The Seduction of Comparisons: Untouchability beyond Caste in Africa, Asia, and the Middle East

The Seduction of Comparisons: Untouchability beyond Caste in Africa, Asia, and the Middle East

Diana S. Kim, Georgetown University

 

Comparative and historical studies of countries with caste or caste-like societies have animated some of the most impassioned debates about method, politics, and morality when studying non-Western countries within Anglo-European academic traditions. During the mid-20th century, heated disagreements centered on whether the Indian caste system had parallels outside of South Asia. Caste was widely understood as a form of social hierarchy that was quintessentially Indian, peculiar to Hinduism and Vedic culture.[1] Yet, many also saw analogues in other parts of the world. The Swedish economist Gunnar Myrdal famously applied the language of caste to race relations in the United States in The American Dilemma (1944), while the British-trained anthropologist Arthur Hocart’s Caste: A Comparative Study (1950)—encompassing Sri Lanka, India, Fiji, Samoa, Tonga, Egypt, ancient Rome and Greece—prefigured a spate of comparative studies that identified caste-like groups in so-called “traditional” societies of Africa, Asia, and the Middle East, civilizations with descendants of slaves, and other countries with rigid stratification orders tied to lineage, religion, and notions of ritual purity and pollution.[2]

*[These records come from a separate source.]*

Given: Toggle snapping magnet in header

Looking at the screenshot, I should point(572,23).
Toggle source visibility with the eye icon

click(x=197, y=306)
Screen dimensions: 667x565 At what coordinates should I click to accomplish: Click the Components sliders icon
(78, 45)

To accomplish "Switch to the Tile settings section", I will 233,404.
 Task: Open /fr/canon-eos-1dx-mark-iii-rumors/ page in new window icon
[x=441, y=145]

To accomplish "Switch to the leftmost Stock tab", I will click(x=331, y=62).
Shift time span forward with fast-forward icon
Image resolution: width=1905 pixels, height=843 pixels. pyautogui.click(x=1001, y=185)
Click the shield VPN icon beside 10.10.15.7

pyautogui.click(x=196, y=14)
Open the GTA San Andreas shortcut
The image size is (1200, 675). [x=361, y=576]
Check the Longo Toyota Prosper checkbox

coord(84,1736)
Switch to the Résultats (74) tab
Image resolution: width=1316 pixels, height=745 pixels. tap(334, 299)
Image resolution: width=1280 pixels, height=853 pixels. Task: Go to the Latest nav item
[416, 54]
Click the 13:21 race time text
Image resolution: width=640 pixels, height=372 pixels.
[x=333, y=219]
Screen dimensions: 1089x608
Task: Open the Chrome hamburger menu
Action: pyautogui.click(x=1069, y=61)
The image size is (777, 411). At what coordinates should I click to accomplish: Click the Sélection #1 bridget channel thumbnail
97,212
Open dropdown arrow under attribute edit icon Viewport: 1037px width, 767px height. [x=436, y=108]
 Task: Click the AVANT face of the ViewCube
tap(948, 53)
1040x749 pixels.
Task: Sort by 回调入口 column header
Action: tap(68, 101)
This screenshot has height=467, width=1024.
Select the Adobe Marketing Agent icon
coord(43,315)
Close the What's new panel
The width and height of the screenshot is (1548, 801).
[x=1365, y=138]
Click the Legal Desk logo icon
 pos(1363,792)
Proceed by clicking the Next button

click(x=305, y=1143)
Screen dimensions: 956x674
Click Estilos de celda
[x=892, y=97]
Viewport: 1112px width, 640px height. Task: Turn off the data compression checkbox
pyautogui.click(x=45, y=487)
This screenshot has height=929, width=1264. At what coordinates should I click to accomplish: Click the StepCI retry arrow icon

The question of whether caste was capable of ‘traveling’ beyond India struck at the heart of several overlapping concerns for social scientific and humanistic inquiries into the lives of others. At one level, it was a matter of how to recognize whether an empirical phenomenon was unique or not and the validity of cross-national comparisons for understanding its nature, causes and consequences. At another level, there were worries about both essentializing Indian society and overly India-focused or U.S.-centered analyses that risked reading the cultures, societies, and histories of relatively less-studied countries through the lens of Indian caste or American race. “Caste-like” operated as a euphemism for “similar to India,” while there was a U.S-centeredness to high-profile debates over the applicability of caste to race, which took the American experiences with chattel slavery and its legacies as the obvious referent.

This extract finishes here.